It’s difficult to see the connection between starting a blog, which is essentially dropping your words into a space on the internet, and actually increasing the amount of business coming your way. Much hay has been made about search engine optimization, but all blogging comes down to is sharing your life online in a way that the public can appreciate. Translating this into business is as simple as being yourself.
Be There or Be Square
In this day and age, people want to know the lawyers they are hiring. And if you aren’t blogging in one form or another, most clients will note this as a conspicuous absence. So let’s get you started with some advice based on my own experience.
Stay in your wheelhouse. Not every blog needs to be a topical bull’s-eye, but you want readers to understand what it is you do, and that you do it (a) very well and (b) in a unique and particularly effective way. So stay on topic, especially if you are just entering the blogosphere. Make it very clear what area of law you occupy and that you are an expert in that field.

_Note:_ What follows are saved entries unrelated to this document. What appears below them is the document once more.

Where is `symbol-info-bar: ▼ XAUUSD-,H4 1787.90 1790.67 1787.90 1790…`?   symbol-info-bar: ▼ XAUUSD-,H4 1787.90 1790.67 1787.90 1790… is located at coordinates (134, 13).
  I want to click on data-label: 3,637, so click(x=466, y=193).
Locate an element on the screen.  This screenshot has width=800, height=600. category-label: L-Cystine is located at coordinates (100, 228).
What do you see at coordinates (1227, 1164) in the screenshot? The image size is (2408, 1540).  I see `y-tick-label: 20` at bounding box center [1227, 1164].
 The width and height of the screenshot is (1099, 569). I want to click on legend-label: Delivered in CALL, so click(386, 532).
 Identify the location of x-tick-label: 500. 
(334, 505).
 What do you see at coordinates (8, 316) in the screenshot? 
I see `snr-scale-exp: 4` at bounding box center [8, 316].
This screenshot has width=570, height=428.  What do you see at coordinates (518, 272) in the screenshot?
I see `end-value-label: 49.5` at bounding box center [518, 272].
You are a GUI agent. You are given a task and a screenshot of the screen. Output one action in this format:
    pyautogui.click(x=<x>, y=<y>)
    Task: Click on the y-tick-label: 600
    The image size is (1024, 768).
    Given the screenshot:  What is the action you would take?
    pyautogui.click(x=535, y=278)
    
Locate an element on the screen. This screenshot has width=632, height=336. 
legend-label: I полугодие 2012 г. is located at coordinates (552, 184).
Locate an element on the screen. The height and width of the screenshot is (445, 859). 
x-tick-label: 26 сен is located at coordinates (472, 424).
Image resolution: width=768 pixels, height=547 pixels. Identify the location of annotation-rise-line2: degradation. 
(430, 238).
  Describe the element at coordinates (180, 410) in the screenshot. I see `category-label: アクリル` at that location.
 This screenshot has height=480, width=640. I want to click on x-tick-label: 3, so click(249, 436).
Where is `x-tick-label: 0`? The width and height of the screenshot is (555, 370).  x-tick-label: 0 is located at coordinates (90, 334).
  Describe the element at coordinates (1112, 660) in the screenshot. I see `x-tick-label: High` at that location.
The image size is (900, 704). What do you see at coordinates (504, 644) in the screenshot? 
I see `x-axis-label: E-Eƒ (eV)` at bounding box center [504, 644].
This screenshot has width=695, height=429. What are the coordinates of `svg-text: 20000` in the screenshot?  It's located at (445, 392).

Write what you know, but also write what you love. In addition to being a uniquely effective expert in your field of law, clients want to know who you are as an individual. This may feel invasive to many new, and even seasoned, bloggers, but I’ve found it to be a necessity in building clientele. As you become a little more comfortable publishing your thoughts online, work in your volunteer or civic activities, any events you and your colleagues have attended and even some personal activities that will be of general interest. If you don’t like blogging about updates to the law, or analyzing a particular appellate decision, don’t do it. If your preference is to write more philosophically about our profession (like me), then do that. Your readership can sense immediately if you are writing with passion and interest, and there is nothing that draws people in more than the passion of another person.
Write for and with other lawyers. Clients are more and more frequently hiring lawyers based on online research. And they will absolutely read your blog if it exists. But the typical way a case gets to any lawyer’s office is still the old-fashioned referral. So build and maintain online relationships with other lawyers. Create strategic partnerships with lawyers and organizations in your field who you believe are blogging effectively. Ask for a guest post from them and writes guest posts on their blogs in return.
Interact with your readers. Inevitably, people reach out. Whether it’s on Twitter or LinkedIn, or by leaving a comment on the blog itself, it is up to you to be welcoming and responsive. Readers are your community, whether they are potential clients, potential referrers or just interested individuals. There is always an opportunity to build a new relationship.
Underpinning all of this advice is the reality that blogging to build clientele and drive business is not a silver bullet. It is a slow process, the same as networking in your geographic area. It is about building relationships, and building a reputation. Blogging is a new way to accomplish these twin objectives, but the mechanism at its heart remains the same.
Building relationships takes time, effort and consistency. If you bring this to your blogging, and write what you know and what you love, your reach will gradually grow — and the clients will inevitable come.